Family is founded on faith. The primary value in a family is deep faith in God. It is in faith that Mary assumed her motherhood and fulfilled it. It is in faith that Joseph assumed his vocation to be the husband of Mary. It is in faith that he carried out each of the most demanding responsibilities that awaited him as the father of the family. Faith in God was the source and strength of their mutual trust. The same faith prompted Jesus to be obedient to His human parents.
Family is sustained by the unconditional mutual love of the spouses. This love enables the spouses to look primarily for the good of the partner, to forgive without measure, to suffer happily for the other, to enrich the other with one’s total being. This is what the parents of Jesus teach us as spouses. It was to a life of constant self-giving that they were called as they were united by God as husband and wife. They were called to live this self-gift in all the experiences of their life, in their joys and in their sufferings alike. Christmas, the birth of Jesus, was perhaps the real peak of this experience. Conjugal love is the best reflection of the Trinitarian love which is based on perfect self-giving. No human love can have a deeper dimension than this. Christmas invites us to recapture the sanctity of our conjugal relation.
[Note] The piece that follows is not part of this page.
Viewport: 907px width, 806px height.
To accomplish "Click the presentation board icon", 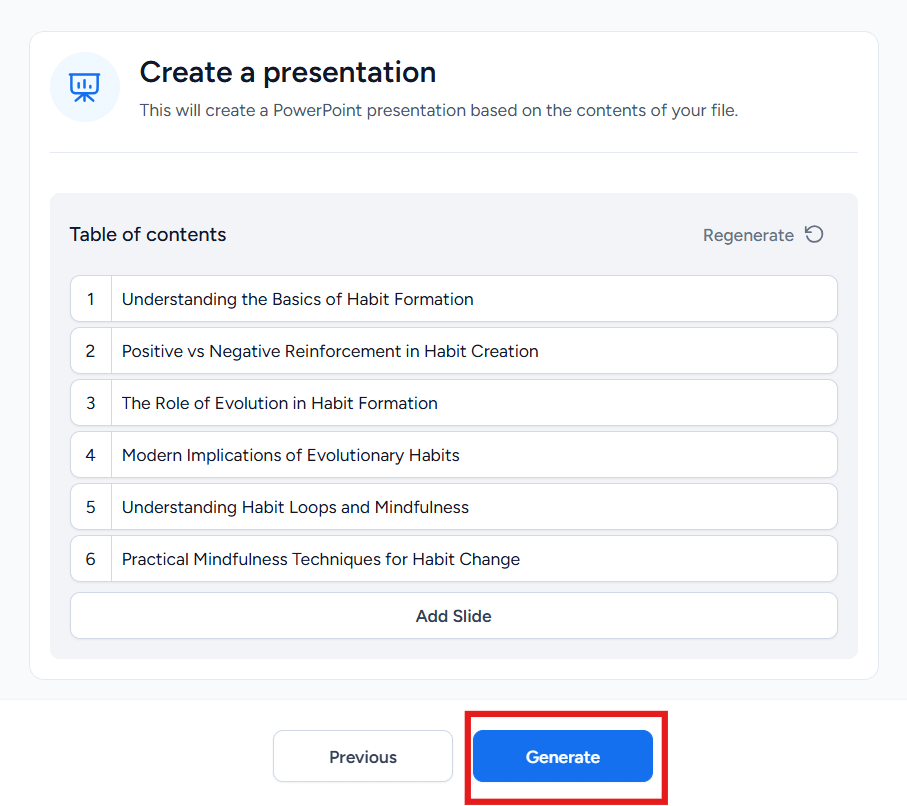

Family fulfills its mission primarily by begetting children of God. To beget children is a divine vocation. To be called to be a father or a mother in the context of a family is God’s will for the humankind. Evading marriage and parenthood purposefully (except in the case of evangelical chastity) is an act directly against the will of God. Naturally parenthood carries with it manifold sufferings, not just inconveniences. But to be the parent of a child, any suffering is worth its while. By deciding to be parents, the couples are knowingly embarking on a life of suffering, but a suffering that has a salvific significance, which will ultimately culminate in the experience and joy of the resurrection. It is here that we have to locate the real joy and fulfillment of family life. No suffering prompted by genuine love will go in vain. Parenthood is a life, spent in its entirety in joyful suffering for the good of the children. Christmas is a call to celebrate parenthood, as did Mary and Joseph all through their life, in and through suffering.
May this Christmas augment our joy of belonging to a family and of fulfilling our responsibilities in the family and may that joy stay with us all through the new year and all through our life. This is my wish and prayer for this Christmas.